Work item
From the records below, print exactly the lines starting at the one containing "You are a computer-use agent. Screen" and ending at the one containing "You are a computer-use agent. Image", ends included, and nothing else.

• • • • •

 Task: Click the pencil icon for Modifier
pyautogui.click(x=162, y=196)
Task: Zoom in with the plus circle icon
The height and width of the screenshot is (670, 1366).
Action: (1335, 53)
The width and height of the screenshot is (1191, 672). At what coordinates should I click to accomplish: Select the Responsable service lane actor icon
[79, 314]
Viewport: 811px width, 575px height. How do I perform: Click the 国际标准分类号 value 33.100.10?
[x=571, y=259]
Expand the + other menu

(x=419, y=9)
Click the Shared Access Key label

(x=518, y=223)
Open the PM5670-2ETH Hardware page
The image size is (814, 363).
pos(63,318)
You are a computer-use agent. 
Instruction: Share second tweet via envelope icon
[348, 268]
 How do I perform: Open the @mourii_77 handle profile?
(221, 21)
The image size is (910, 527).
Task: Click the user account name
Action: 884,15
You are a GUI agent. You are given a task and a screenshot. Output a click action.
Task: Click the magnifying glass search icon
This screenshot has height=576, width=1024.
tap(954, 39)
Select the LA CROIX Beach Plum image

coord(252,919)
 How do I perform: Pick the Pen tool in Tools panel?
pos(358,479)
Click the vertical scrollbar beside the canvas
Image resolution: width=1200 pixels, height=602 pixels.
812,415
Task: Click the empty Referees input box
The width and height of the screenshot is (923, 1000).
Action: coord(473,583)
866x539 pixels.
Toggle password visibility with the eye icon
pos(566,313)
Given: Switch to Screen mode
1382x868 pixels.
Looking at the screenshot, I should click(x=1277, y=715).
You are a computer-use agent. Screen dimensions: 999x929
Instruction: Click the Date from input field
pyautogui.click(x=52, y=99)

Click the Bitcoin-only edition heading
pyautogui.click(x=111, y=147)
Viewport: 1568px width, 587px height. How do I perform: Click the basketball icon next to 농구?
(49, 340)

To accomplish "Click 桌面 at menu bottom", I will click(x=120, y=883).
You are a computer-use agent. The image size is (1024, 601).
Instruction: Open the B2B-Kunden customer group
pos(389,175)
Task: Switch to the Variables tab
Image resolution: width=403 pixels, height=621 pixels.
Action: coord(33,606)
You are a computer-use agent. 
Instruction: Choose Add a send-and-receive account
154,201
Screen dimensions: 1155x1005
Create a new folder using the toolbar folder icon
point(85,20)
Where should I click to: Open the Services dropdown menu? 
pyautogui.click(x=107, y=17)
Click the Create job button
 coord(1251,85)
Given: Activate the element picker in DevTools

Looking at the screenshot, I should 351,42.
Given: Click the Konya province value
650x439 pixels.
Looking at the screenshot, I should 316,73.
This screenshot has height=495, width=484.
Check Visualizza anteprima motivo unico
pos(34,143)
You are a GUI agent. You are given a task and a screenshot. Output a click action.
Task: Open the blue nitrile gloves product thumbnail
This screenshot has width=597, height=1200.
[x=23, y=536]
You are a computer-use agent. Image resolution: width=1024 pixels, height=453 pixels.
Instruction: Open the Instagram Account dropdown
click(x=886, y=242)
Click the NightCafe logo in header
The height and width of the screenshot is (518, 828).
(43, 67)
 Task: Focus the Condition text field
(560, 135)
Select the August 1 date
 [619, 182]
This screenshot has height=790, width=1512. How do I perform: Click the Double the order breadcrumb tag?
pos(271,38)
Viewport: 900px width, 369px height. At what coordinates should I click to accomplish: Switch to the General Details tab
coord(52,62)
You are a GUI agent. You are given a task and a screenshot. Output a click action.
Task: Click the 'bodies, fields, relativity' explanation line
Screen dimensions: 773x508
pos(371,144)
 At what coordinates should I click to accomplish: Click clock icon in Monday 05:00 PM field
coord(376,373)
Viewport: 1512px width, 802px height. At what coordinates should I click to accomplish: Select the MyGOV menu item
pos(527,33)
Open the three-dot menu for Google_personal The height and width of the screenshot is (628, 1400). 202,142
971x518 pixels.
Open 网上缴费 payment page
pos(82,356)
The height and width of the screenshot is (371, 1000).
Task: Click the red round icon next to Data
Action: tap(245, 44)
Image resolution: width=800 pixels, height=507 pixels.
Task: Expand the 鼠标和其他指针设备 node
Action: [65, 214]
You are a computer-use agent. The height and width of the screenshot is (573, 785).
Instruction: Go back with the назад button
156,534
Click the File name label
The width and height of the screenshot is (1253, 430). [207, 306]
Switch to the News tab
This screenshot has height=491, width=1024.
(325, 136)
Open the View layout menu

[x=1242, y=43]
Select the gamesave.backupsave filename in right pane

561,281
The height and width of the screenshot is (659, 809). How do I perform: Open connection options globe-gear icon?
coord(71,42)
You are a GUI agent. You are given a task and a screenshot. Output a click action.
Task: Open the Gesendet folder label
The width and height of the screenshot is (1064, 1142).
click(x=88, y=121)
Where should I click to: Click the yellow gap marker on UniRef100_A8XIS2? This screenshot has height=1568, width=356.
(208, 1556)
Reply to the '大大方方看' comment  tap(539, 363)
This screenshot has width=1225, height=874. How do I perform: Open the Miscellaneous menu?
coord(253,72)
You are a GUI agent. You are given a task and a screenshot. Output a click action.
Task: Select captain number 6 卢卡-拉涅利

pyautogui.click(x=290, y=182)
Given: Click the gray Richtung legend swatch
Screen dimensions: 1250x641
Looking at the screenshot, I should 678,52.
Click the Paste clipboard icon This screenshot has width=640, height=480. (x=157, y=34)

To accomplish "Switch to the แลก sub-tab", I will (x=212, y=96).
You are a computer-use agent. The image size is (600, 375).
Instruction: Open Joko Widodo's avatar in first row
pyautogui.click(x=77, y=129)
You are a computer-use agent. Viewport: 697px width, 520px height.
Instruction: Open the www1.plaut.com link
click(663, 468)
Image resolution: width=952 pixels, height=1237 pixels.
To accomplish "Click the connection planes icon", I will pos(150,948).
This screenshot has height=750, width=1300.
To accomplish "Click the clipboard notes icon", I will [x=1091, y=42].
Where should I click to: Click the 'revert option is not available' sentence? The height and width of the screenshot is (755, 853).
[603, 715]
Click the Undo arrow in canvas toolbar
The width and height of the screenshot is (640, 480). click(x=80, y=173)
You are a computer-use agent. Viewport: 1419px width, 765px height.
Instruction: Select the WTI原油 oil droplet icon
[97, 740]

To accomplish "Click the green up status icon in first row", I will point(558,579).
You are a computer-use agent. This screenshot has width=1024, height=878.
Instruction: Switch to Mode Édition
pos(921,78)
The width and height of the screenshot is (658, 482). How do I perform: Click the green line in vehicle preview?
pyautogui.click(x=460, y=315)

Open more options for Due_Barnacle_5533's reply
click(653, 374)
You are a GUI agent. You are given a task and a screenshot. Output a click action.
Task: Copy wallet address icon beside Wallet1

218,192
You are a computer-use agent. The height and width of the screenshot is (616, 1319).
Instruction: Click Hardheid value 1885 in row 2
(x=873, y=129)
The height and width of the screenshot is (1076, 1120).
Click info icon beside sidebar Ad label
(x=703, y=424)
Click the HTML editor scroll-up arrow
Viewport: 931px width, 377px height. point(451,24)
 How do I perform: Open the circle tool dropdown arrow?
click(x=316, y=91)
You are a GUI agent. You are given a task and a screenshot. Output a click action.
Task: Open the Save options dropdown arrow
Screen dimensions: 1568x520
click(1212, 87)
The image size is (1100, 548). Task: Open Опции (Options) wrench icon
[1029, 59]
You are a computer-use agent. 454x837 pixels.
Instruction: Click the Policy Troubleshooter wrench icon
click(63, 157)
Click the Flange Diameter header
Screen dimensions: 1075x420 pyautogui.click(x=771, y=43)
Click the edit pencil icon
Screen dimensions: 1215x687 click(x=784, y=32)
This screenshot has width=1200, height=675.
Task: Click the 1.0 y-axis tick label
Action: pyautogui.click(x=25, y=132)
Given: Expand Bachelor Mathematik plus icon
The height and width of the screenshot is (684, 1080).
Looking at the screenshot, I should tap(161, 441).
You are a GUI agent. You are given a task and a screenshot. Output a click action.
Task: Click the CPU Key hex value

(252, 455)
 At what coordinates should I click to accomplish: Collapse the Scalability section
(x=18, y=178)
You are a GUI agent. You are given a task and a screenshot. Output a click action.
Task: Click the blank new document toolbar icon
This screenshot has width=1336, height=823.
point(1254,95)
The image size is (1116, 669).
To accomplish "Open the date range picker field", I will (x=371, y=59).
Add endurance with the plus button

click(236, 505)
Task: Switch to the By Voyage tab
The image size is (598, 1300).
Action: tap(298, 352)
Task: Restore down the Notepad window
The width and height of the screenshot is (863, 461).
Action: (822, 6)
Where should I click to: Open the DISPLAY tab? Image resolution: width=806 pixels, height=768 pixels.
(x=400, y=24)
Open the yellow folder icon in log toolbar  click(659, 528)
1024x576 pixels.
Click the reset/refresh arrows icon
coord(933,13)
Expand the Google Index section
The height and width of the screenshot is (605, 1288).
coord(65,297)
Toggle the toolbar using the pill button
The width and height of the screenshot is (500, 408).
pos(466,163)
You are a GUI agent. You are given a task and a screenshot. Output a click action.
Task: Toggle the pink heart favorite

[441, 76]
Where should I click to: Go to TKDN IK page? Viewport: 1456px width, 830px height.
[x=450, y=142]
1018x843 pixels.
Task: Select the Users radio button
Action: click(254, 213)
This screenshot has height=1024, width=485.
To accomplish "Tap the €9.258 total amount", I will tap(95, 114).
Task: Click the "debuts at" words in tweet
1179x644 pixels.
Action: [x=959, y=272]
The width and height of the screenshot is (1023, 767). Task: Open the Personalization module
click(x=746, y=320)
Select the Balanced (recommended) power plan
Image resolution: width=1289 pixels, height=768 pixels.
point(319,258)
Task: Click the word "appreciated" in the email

• • • • •

Problem solution
You are a computer-use agent. Screen dimensions: 999x929
Instruction: Click the Date from input field
pyautogui.click(x=52, y=99)

Click the Bitcoin-only edition heading
pyautogui.click(x=111, y=147)
Viewport: 1568px width, 587px height. How do I perform: Click the basketball icon next to 농구?
(49, 340)

To accomplish "Click 桌面 at menu bottom", I will click(x=120, y=883).
You are a computer-use agent. The image size is (1024, 601).
Instruction: Open the B2B-Kunden customer group
pos(389,175)
Task: Switch to the Variables tab
Image resolution: width=403 pixels, height=621 pixels.
Action: coord(33,606)
You are a computer-use agent. 
Instruction: Choose Add a send-and-receive account
154,201
Screen dimensions: 1155x1005
Create a new folder using the toolbar folder icon
point(85,20)
Where should I click to: Open the Services dropdown menu? 
pyautogui.click(x=107, y=17)
Click the Create job button
 coord(1251,85)
Given: Activate the element picker in DevTools

Looking at the screenshot, I should 351,42.
Given: Click the Konya province value
650x439 pixels.
Looking at the screenshot, I should 316,73.
This screenshot has height=495, width=484.
Check Visualizza anteprima motivo unico
pos(34,143)
You are a GUI agent. You are given a task and a screenshot. Output a click action.
Task: Open the blue nitrile gloves product thumbnail
This screenshot has width=597, height=1200.
[x=23, y=536]
You are a computer-use agent. Image resolution: width=1024 pixels, height=453 pixels.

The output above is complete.